Terminado o liceu, Chiquinho volta a S. Nicolau com a incumbência de contribuir para o inquérito social proposto por Andrèzinho, o elemento dinamizador, o que levantava «teses sobre a situação humana» das ilhas, mas dispersa-se por outras iniciativas, como a de dar vida a uma associação operária, aspectos, porém, vistos como coisas dos “rapazes do liceu”. Daí a reflexão crítica que cabe inteiramente no programa do neo-realismo: «Infatigáveis na enxada (…) não pensam que cada um por si pouco vale, mas que todos juntos (…) até conseguiriam que chovesse a tempo e horas» (p. 108).
E aqui se insinua um elemento que percorre transversalmente o romance, para além da (des)organização do sistema colonial: a seca persistente e dura com suas pragas de gafanhotos e, por consequência, reduzindo as famílias à extrema pobreza, à fome («os meninos chorando porque a cachupa não chegou», p. 246) e à morte por desnutrição.
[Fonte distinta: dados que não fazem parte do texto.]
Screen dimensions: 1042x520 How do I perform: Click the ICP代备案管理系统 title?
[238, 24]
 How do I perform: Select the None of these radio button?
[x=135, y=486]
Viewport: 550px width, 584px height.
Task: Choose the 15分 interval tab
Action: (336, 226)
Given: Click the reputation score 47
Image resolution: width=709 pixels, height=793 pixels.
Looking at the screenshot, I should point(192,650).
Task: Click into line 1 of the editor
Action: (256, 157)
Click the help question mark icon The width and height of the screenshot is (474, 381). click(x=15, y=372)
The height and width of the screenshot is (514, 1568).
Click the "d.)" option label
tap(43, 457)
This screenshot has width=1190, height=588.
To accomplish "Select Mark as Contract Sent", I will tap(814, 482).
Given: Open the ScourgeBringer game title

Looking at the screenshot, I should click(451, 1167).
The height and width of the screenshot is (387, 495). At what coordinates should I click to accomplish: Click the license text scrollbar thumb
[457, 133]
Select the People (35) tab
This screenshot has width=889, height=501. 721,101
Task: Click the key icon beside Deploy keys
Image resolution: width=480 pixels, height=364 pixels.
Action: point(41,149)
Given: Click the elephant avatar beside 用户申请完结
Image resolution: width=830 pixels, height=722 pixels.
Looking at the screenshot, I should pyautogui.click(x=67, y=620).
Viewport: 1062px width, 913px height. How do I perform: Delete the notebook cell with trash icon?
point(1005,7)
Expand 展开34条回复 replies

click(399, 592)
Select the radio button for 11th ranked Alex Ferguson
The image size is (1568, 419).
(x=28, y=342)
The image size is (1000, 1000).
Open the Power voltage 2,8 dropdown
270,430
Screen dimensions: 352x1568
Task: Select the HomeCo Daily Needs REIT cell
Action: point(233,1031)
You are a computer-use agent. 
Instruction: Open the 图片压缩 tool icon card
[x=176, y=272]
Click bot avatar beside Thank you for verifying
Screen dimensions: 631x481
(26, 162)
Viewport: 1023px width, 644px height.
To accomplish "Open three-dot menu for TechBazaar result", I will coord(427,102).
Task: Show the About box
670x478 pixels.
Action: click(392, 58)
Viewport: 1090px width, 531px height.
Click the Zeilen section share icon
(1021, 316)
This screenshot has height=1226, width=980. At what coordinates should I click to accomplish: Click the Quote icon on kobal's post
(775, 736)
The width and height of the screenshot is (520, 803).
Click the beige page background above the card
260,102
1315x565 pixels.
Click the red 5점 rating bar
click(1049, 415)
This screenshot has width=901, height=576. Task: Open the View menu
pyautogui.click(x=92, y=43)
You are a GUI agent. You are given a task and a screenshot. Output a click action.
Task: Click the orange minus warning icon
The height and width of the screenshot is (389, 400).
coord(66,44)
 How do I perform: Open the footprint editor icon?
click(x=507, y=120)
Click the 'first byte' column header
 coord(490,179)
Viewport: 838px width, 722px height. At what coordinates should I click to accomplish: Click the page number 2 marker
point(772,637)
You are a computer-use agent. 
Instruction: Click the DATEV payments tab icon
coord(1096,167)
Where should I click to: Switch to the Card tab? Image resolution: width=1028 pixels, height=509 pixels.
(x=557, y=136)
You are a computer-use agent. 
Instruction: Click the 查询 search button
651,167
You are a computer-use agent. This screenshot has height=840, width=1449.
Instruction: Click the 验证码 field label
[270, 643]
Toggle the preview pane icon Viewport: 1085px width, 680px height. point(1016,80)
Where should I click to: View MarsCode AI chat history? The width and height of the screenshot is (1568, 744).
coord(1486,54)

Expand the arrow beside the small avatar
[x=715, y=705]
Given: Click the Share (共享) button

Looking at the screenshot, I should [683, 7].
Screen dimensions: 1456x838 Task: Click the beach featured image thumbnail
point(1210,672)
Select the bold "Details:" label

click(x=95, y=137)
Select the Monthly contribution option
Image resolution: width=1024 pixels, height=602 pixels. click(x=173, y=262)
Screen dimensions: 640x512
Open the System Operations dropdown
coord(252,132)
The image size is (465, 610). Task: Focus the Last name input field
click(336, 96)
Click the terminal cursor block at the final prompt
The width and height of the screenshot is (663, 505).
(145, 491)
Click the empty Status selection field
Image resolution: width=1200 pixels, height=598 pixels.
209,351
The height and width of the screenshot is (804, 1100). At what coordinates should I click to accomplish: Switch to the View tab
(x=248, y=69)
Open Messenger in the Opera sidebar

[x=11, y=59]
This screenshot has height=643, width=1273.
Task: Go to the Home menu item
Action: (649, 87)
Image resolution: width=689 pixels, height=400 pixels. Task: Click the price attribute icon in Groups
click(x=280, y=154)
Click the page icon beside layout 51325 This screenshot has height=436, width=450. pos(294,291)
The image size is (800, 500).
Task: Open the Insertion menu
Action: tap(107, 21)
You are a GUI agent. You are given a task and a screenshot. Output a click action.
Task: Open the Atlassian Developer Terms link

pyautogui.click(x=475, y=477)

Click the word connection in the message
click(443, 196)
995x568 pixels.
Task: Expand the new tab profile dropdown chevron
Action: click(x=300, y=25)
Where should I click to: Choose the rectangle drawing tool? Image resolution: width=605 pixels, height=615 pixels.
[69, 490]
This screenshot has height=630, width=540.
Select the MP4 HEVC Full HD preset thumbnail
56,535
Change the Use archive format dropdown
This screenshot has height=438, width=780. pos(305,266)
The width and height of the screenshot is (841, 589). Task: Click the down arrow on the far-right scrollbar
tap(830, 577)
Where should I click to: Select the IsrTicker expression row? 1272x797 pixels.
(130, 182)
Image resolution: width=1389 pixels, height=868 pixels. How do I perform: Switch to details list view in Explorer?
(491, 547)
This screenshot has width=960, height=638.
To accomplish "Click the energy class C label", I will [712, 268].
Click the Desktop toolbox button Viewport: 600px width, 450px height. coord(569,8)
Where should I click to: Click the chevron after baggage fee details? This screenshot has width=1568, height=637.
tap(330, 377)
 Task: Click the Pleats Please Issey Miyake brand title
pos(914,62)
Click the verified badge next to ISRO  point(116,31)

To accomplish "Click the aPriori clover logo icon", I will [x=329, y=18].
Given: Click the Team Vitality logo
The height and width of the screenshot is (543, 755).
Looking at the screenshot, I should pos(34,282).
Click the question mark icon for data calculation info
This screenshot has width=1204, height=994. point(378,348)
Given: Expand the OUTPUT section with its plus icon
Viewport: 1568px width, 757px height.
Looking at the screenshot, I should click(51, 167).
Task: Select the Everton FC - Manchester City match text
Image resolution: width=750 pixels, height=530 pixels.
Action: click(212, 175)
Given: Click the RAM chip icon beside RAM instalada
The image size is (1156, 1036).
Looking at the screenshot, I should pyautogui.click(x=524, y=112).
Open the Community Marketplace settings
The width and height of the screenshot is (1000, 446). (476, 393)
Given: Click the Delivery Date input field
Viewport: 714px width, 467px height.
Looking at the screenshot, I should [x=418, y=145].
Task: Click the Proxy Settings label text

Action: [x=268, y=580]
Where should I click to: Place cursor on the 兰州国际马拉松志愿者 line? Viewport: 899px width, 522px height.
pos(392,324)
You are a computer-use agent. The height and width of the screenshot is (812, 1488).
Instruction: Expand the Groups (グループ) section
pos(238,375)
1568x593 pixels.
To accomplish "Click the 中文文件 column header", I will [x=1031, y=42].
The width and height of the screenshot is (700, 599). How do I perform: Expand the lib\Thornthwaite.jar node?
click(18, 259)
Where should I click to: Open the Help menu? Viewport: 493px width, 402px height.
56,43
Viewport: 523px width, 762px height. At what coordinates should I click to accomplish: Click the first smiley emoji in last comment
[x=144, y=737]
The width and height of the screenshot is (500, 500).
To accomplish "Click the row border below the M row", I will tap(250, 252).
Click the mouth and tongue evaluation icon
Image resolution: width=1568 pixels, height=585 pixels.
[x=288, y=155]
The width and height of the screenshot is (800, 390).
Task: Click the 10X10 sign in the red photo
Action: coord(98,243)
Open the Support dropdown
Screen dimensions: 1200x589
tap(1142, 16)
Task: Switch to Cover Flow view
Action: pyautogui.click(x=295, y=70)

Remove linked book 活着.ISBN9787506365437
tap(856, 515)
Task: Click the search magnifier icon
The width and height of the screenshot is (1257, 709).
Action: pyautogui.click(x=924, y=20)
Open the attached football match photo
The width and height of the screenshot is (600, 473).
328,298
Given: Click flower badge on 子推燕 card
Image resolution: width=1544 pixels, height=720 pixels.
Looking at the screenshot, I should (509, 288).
Chiquinho chega a conseguir um lugar de “professor de posto” mas foi perdendo os alunos, um a um, porque «a seca estendera as suas garras insaciáveis» (p. 269). Tudo se conjuga para a grande decisão: o grogue como uma cocaína, se ficasse na ilha, ou a emigração para a América, seguindo as pisadas do avô e do pai, como solução individual e fuga aos projectos idealizados, por agora irrealizáveis.
Esta perspectiva, considerada pela crítica como “evasionista”, dada a solução proposta, só em parte corresponde àquela etiqueta, até porque Andrèzinho, o investigador da caboverdianidade, responde secamente à decisão de partir: «Vai tu, se queres. Eu fico. Tenho cá muito que fazer» (p. 290), o que viria a corresponder à futura posição de Manuel Lopes, em Chuva Braba, de 1956, e Flagelados do Vento Leste, de 1960. De qualquer modo, é ponto consensual que Chiquinho iniciou uma ruptura linguística na narrativa caboverdiana, produto de uma pesquisa e de processos de escrita que só mais tarde encontraríamos em Luandino Vieira e, de modo mais radical e programático, na ficção do grande Guimarães Rosa.